Jason Sorens: Our major recommendations had to do with increasing the supply of housing in New Hampshire. That’s the reason why housing is so expensive. There’s just not enough of it, even before the pandemic, and it’s only gotten worse since then. Our key recommendations in 2018 were to create a dedicated funding source for affordable housing developments, that the state adopt a housing appeals board to make it easier for property owners to appeal zoning and planning board decisions that in their view broke the law, and then our last priority recommendation was to create a steady study commission to look at barriers to density in New Hampshire. We’re looking at ways that New Hampshire can make it easier to infill development places where there are already jobs, where there’s already infrastructure. We want to build more housing in those places; it’s more environmentally friendly and it’s easier for people to get to work when they live in those places.

▸ PROBLEMS TO WORK ON
- A) Put this sentence from the New Hampshire housing text into Spanish: "Our major recommendations had to do with increasing the supply of housing in New Hampshire."
- B) Turn the paragraph of the New Hampshire housing text that begins "Jason Sorens: Our major recommendations" into a short bulleted list that keeps its main facts.
- C) Write a few more sentences that carry on the New Hampshire housing text after its last sentence.
None of the lines are needed for this work.

▸ COLLECTED DATA
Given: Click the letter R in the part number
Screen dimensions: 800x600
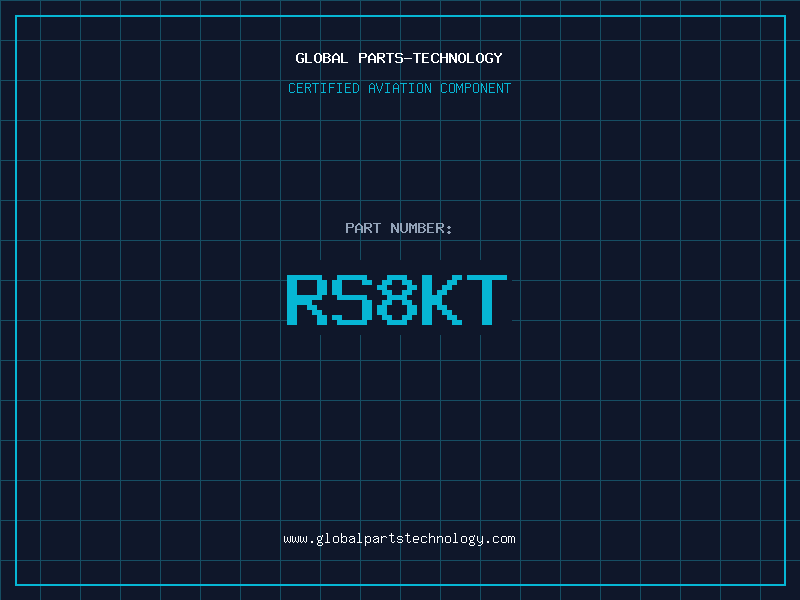Looking at the screenshot, I should pyautogui.click(x=308, y=300).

▸ TASK-BY-TASK OUTPUTS
- A) Nuestras principales recomendaciones tenían que ver con aumentar la oferta de vivienda en Nuevo Hampshire.

- B)
- Jason Sorens says the main recommendations aimed to increase New Hampshire's housing supply.
- Housing is expensive because there isn't enough of it. This was true before the pandemic and has gotten worse since.
- The key 2018 recommendations were:
  - a dedicated funding source for affordable housing developments
  - a state housing appeals board, so property owners can more easily appeal zoning and planning board decisions they believe broke the law
  - a study commission to look at barriers to density
- The goal is to make infill development easier where jobs and infrastructure already exist.
- Building more housing there is more environmentally friendly and makes it easier for people to get to work.

- C)
Melanie Plenda: In one of your papers, you mentioned the importance of framing the affordable housing conversation. Why is that important?
Jason Sorens: When people think about affordable housing or hear that phrase, they sometimes have misinterpretations. They sometimes think that it’s government-subsidized housing or there’s some sort of government regulation that creates this, which is not the case. We just mean we want plentiful housing that people can afford. To have affordable housing you need to have housing that our essential workers can buy: delivery drivers and postal clerks and hairdressers and people like that. We want all of them to be able to afford homes of their own, and that’s very difficult here in New Hampshire. Portsmouth is a really good example where most essential workers would have to spend 30-50% or more of their income on housing just to be able to afford a two-bedroom apartment. If we’re going to have people in our economy that make our economy run, we need to have housing for them, and that means we need to build more of it.
Melanie Plenda: We’ve heard of NIMBY, Not In My Backyard, but you recently wrote about YIMBY, Y I M B Y. What does that mean? And where is the YIMBY town in New Hampshire?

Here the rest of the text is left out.